Stored items
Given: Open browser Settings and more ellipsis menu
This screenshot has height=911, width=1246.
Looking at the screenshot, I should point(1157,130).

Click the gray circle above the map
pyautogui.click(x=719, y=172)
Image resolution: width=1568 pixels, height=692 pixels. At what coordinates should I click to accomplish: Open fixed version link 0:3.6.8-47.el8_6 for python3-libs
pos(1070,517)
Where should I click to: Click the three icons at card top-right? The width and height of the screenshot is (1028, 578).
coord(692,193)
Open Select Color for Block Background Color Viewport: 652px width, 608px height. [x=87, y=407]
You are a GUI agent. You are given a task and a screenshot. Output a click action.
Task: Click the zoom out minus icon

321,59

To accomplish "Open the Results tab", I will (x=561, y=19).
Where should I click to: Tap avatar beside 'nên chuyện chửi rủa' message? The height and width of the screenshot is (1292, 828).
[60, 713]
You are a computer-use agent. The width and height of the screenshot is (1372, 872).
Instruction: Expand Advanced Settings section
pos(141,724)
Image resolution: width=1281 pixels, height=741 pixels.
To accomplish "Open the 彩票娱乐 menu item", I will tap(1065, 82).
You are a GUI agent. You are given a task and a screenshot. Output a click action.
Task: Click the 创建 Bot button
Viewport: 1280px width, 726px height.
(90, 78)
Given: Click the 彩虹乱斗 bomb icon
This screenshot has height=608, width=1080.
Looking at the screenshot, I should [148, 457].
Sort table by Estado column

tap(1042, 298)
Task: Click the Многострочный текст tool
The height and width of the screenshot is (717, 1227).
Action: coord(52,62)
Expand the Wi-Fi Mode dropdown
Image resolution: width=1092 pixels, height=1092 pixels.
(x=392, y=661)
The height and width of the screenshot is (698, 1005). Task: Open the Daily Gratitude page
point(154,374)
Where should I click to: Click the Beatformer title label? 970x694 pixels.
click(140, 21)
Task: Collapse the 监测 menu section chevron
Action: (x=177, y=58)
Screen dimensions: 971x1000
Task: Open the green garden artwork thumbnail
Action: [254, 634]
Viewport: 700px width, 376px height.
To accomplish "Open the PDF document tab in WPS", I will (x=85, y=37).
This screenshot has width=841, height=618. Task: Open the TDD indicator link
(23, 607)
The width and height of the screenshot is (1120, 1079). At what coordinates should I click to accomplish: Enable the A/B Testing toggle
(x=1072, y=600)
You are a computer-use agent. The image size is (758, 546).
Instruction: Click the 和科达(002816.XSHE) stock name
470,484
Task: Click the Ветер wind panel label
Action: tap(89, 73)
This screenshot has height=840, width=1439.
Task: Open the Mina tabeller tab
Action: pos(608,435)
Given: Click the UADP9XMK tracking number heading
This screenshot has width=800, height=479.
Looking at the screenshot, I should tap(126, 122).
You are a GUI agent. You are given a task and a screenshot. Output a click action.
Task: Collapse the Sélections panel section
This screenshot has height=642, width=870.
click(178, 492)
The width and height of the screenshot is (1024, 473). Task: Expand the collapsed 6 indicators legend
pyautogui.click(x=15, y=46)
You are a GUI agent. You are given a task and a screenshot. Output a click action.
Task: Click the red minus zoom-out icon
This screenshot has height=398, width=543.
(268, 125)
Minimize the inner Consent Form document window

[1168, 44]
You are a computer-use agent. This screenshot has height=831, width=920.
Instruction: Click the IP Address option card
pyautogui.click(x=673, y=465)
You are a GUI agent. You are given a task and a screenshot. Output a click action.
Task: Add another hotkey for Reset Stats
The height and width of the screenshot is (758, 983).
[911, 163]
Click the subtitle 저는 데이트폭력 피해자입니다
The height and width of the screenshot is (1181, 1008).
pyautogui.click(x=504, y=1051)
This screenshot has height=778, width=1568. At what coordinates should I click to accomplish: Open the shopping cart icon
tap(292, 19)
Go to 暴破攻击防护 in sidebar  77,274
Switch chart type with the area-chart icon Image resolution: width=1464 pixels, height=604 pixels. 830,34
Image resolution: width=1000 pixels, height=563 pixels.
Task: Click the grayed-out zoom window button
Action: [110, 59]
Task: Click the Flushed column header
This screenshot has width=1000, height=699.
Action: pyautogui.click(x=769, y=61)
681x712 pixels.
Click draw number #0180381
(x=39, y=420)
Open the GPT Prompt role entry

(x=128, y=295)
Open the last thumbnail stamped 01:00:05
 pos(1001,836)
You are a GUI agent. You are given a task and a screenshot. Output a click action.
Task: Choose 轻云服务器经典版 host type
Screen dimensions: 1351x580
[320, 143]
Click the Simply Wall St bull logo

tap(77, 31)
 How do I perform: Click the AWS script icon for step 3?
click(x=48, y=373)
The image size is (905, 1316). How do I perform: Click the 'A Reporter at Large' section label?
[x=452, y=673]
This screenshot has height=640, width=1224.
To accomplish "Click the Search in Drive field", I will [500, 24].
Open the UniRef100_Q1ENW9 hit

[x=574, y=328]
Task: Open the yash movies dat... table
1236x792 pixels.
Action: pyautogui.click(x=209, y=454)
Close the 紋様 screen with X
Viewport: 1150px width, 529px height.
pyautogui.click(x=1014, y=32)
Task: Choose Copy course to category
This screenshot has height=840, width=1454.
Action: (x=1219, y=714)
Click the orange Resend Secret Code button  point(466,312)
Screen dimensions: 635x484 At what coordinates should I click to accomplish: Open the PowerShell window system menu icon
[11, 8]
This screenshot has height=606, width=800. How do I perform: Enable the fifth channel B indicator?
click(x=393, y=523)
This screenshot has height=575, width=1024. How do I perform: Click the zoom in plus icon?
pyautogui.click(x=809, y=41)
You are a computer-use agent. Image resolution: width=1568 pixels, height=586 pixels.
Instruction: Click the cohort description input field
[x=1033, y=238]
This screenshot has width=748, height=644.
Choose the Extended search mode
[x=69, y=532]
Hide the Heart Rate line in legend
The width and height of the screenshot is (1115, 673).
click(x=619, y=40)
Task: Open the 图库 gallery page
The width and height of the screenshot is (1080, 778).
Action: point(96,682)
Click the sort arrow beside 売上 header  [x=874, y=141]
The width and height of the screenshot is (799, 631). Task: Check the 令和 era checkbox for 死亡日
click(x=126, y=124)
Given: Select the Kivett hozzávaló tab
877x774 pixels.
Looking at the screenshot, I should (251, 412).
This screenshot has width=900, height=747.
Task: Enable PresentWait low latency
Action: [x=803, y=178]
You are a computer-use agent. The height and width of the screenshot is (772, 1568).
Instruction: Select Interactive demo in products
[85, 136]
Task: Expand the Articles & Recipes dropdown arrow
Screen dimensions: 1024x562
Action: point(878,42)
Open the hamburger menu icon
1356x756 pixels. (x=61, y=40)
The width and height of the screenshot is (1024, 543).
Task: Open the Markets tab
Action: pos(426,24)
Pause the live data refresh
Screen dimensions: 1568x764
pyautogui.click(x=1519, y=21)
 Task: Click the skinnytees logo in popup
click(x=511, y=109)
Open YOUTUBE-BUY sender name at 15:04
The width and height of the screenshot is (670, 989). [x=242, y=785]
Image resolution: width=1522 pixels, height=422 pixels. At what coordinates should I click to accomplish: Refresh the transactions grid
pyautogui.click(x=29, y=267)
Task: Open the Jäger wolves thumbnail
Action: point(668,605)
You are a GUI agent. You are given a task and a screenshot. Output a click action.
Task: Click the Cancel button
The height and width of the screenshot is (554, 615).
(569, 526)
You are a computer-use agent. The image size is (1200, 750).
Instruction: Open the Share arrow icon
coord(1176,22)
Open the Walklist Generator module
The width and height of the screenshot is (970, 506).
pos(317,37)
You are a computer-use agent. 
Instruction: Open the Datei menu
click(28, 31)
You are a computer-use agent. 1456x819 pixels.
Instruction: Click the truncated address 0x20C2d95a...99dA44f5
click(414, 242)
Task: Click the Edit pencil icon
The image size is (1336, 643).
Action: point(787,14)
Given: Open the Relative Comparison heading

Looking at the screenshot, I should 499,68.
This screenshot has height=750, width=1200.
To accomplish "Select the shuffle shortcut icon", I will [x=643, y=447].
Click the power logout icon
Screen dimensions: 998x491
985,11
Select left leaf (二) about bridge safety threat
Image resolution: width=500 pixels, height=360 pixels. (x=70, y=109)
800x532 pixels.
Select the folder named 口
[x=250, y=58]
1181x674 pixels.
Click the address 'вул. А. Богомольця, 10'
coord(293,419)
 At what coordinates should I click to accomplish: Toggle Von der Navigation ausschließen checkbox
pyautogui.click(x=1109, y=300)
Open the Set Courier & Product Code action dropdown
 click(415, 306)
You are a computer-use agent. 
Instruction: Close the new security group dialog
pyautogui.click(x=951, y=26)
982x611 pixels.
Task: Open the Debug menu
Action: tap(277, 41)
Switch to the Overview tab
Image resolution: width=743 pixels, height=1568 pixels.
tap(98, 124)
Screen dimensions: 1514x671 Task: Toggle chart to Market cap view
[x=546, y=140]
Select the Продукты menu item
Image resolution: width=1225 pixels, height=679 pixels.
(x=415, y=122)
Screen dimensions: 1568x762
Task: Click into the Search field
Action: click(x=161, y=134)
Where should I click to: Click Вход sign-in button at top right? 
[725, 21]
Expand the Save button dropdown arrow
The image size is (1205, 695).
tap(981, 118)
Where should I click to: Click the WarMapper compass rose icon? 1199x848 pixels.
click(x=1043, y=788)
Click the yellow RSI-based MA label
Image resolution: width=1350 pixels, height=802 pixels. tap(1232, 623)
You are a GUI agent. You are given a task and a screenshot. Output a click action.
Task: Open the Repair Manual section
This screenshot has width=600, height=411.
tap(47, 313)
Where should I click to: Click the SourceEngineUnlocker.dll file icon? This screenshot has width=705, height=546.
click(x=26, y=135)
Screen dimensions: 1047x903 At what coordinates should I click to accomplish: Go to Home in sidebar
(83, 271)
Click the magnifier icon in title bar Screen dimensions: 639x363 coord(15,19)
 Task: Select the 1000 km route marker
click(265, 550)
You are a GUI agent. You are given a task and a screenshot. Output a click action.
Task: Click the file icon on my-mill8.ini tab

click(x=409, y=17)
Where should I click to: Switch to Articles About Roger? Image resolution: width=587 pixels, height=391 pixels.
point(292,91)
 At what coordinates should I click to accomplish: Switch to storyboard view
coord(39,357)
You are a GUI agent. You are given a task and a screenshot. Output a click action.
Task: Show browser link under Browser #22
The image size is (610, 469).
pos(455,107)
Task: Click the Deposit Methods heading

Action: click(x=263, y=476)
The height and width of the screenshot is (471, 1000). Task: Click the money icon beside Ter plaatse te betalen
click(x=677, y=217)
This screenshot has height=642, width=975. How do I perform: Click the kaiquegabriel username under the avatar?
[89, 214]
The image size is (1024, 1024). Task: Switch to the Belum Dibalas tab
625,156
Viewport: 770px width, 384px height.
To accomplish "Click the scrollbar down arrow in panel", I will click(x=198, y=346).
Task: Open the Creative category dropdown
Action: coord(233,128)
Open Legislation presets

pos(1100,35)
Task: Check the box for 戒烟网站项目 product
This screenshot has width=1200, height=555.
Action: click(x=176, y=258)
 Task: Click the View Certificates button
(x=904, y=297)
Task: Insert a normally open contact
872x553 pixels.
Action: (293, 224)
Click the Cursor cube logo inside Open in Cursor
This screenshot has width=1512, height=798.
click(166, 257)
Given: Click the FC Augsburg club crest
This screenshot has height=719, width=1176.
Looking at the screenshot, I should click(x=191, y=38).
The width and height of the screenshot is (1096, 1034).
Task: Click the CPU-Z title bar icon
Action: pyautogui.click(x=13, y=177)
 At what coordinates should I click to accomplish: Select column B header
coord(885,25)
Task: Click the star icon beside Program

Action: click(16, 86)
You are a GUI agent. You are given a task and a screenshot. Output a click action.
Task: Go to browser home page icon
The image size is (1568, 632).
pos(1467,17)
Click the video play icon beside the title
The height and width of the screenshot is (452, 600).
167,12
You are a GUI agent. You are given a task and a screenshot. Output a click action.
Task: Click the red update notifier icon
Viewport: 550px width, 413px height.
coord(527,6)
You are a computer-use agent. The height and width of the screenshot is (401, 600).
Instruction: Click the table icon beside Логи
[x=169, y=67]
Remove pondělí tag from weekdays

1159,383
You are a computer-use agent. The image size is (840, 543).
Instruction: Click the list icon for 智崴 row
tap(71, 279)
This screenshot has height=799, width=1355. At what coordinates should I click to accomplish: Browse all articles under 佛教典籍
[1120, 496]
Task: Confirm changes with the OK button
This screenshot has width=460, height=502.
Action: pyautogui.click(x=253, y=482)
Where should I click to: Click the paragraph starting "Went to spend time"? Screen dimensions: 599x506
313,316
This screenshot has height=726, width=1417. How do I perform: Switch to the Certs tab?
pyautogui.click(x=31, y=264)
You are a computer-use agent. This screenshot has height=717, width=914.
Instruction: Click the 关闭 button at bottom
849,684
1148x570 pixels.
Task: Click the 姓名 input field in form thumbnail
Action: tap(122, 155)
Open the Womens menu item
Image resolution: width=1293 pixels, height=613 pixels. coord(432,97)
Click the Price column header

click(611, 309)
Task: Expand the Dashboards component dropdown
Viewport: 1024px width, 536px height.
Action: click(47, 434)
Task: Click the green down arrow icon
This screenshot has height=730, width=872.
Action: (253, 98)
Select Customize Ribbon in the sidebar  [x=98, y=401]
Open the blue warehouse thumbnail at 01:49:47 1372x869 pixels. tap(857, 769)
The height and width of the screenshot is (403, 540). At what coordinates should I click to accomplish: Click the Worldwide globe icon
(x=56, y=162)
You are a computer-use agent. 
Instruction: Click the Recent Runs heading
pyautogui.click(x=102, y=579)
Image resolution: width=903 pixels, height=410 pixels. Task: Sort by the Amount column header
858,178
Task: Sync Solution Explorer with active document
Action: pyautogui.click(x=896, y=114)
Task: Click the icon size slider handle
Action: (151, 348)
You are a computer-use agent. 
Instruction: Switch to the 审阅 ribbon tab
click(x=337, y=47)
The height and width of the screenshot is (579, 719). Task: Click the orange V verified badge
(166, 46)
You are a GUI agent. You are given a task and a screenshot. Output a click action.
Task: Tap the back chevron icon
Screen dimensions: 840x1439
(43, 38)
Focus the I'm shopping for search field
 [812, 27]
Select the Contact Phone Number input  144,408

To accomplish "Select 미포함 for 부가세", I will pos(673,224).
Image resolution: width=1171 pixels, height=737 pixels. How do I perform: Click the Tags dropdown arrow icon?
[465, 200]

EXERCISE OBJECTIVE.
Restate word for word the lines of the data above, starting at the line containing "This screenshot has height=642, width=870." and ending at the line containing "Task: Click the red minus zoom-out icon", both included, and nothing more.

WRITTEN SOLUTION.
This screenshot has height=642, width=870.
click(178, 492)
The width and height of the screenshot is (1024, 473). Task: Expand the collapsed 6 indicators legend
pyautogui.click(x=15, y=46)
You are a GUI agent. You are given a task and a screenshot. Output a click action.
Task: Click the red minus zoom-out icon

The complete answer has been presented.